Task requirements:
Reproduce the following listing word for word, keeping every line in its original order.

Extracted entries:
/---

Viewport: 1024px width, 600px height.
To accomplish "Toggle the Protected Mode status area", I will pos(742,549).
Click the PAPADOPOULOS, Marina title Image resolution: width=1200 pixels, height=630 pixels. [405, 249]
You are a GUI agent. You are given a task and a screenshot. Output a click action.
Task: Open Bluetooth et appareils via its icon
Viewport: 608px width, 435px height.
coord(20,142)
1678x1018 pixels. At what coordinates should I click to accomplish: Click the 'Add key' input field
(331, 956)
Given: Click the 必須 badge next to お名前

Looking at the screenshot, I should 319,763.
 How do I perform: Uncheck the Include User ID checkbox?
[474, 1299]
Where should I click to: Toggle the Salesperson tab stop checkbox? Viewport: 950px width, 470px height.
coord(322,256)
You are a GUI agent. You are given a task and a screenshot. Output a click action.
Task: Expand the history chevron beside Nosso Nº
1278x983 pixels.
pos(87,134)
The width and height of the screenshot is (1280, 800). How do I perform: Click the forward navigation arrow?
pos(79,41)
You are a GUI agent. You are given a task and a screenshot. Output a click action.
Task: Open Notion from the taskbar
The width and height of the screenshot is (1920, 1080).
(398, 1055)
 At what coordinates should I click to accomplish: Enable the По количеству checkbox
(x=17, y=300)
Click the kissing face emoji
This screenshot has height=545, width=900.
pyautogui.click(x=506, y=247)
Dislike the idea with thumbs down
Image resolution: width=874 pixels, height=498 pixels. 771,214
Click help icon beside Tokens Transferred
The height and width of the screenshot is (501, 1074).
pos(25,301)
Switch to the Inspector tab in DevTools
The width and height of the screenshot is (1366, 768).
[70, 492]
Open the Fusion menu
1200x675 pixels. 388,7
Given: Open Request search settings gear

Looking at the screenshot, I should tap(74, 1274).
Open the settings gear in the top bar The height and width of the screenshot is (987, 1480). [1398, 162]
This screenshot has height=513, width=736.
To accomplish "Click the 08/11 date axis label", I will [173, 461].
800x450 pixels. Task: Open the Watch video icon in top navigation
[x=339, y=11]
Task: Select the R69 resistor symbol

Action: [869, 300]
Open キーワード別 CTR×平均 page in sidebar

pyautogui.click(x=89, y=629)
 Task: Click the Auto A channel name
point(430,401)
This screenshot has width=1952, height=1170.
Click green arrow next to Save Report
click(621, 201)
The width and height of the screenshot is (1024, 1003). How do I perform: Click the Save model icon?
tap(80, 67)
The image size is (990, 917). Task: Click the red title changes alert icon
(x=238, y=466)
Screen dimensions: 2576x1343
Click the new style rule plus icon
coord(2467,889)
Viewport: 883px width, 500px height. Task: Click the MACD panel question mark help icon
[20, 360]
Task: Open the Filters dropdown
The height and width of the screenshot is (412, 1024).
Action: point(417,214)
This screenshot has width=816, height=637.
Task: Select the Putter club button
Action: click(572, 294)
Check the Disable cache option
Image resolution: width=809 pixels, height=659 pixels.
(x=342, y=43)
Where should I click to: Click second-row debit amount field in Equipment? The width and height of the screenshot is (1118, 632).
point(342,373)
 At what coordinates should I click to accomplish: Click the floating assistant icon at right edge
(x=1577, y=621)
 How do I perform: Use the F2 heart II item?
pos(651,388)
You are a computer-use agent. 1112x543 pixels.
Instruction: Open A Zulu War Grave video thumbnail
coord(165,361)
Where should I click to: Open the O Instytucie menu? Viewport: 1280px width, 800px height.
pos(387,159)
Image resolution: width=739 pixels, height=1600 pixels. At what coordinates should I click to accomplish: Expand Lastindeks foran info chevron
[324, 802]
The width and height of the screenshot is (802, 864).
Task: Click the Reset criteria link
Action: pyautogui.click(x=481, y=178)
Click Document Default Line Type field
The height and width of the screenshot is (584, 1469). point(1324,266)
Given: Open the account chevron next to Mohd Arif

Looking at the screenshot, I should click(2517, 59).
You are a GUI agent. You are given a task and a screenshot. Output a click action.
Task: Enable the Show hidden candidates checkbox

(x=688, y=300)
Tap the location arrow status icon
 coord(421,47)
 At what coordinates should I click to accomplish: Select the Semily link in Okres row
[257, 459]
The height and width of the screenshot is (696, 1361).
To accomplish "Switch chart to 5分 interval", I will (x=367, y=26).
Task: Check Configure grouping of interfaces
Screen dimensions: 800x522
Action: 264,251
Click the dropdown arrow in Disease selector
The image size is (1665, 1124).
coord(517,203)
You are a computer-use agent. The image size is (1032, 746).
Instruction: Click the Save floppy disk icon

\---

Expected output:
Viewport: 1024px width, 600px height.
To accomplish "Toggle the Protected Mode status area", I will pos(742,549).
Click the PAPADOPOULOS, Marina title Image resolution: width=1200 pixels, height=630 pixels. [405, 249]
You are a GUI agent. You are given a task and a screenshot. Output a click action.
Task: Open Bluetooth et appareils via its icon
Viewport: 608px width, 435px height.
coord(20,142)
1678x1018 pixels. At what coordinates should I click to accomplish: Click the 'Add key' input field
(331, 956)
Given: Click the 必須 badge next to お名前

Looking at the screenshot, I should 319,763.
 How do I perform: Uncheck the Include User ID checkbox?
[474, 1299]
Where should I click to: Toggle the Salesperson tab stop checkbox? Viewport: 950px width, 470px height.
coord(322,256)
You are a GUI agent. You are given a task and a screenshot. Output a click action.
Task: Expand the history chevron beside Nosso Nº
1278x983 pixels.
pos(87,134)
The width and height of the screenshot is (1280, 800). How do I perform: Click the forward navigation arrow?
pos(79,41)
You are a GUI agent. You are given a task and a screenshot. Output a click action.
Task: Open Notion from the taskbar
The width and height of the screenshot is (1920, 1080).
(398, 1055)
 At what coordinates should I click to accomplish: Enable the По количеству checkbox
(x=17, y=300)
Click the kissing face emoji
This screenshot has height=545, width=900.
pyautogui.click(x=506, y=247)
Dislike the idea with thumbs down
Image resolution: width=874 pixels, height=498 pixels. 771,214
Click help icon beside Tokens Transferred
The height and width of the screenshot is (501, 1074).
pos(25,301)
Switch to the Inspector tab in DevTools
The width and height of the screenshot is (1366, 768).
[70, 492]
Open the Fusion menu
1200x675 pixels. 388,7
Given: Open Request search settings gear

Looking at the screenshot, I should tap(74, 1274).
Open the settings gear in the top bar The height and width of the screenshot is (987, 1480). [1398, 162]
This screenshot has height=513, width=736.
To accomplish "Click the 08/11 date axis label", I will [173, 461].
800x450 pixels. Task: Open the Watch video icon in top navigation
[x=339, y=11]
Task: Select the R69 resistor symbol

Action: [869, 300]
Open キーワード別 CTR×平均 page in sidebar

pyautogui.click(x=89, y=629)
 Task: Click the Auto A channel name
point(430,401)
This screenshot has width=1952, height=1170.
Click green arrow next to Save Report
click(621, 201)
The width and height of the screenshot is (1024, 1003). How do I perform: Click the Save model icon?
tap(80, 67)
The image size is (990, 917). Task: Click the red title changes alert icon
(x=238, y=466)
Screen dimensions: 2576x1343
Click the new style rule plus icon
coord(2467,889)
Viewport: 883px width, 500px height. Task: Click the MACD panel question mark help icon
[20, 360]
Task: Open the Filters dropdown
The height and width of the screenshot is (412, 1024).
Action: point(417,214)
This screenshot has width=816, height=637.
Task: Select the Putter club button
Action: click(572, 294)
Check the Disable cache option
Image resolution: width=809 pixels, height=659 pixels.
(x=342, y=43)
Where should I click to: Click second-row debit amount field in Equipment? The width and height of the screenshot is (1118, 632).
point(342,373)
 At what coordinates should I click to accomplish: Click the floating assistant icon at right edge
(x=1577, y=621)
 How do I perform: Use the F2 heart II item?
pos(651,388)
You are a computer-use agent. 1112x543 pixels.
Instruction: Open A Zulu War Grave video thumbnail
coord(165,361)
Where should I click to: Open the O Instytucie menu? Viewport: 1280px width, 800px height.
pos(387,159)
Image resolution: width=739 pixels, height=1600 pixels. At what coordinates should I click to accomplish: Expand Lastindeks foran info chevron
[324, 802]
The width and height of the screenshot is (802, 864).
Task: Click the Reset criteria link
Action: pyautogui.click(x=481, y=178)
Click Document Default Line Type field
The height and width of the screenshot is (584, 1469). point(1324,266)
Given: Open the account chevron next to Mohd Arif

Looking at the screenshot, I should click(2517, 59).
You are a GUI agent. You are given a task and a screenshot. Output a click action.
Task: Enable the Show hidden candidates checkbox

(x=688, y=300)
Tap the location arrow status icon
 coord(421,47)
 At what coordinates should I click to accomplish: Select the Semily link in Okres row
[257, 459]
The height and width of the screenshot is (696, 1361).
To accomplish "Switch chart to 5分 interval", I will (x=367, y=26).
Task: Check Configure grouping of interfaces
Screen dimensions: 800x522
Action: 264,251
Click the dropdown arrow in Disease selector
The image size is (1665, 1124).
coord(517,203)
You are a computer-use agent. The image size is (1032, 746).
Instruction: Click the Save floppy disk icon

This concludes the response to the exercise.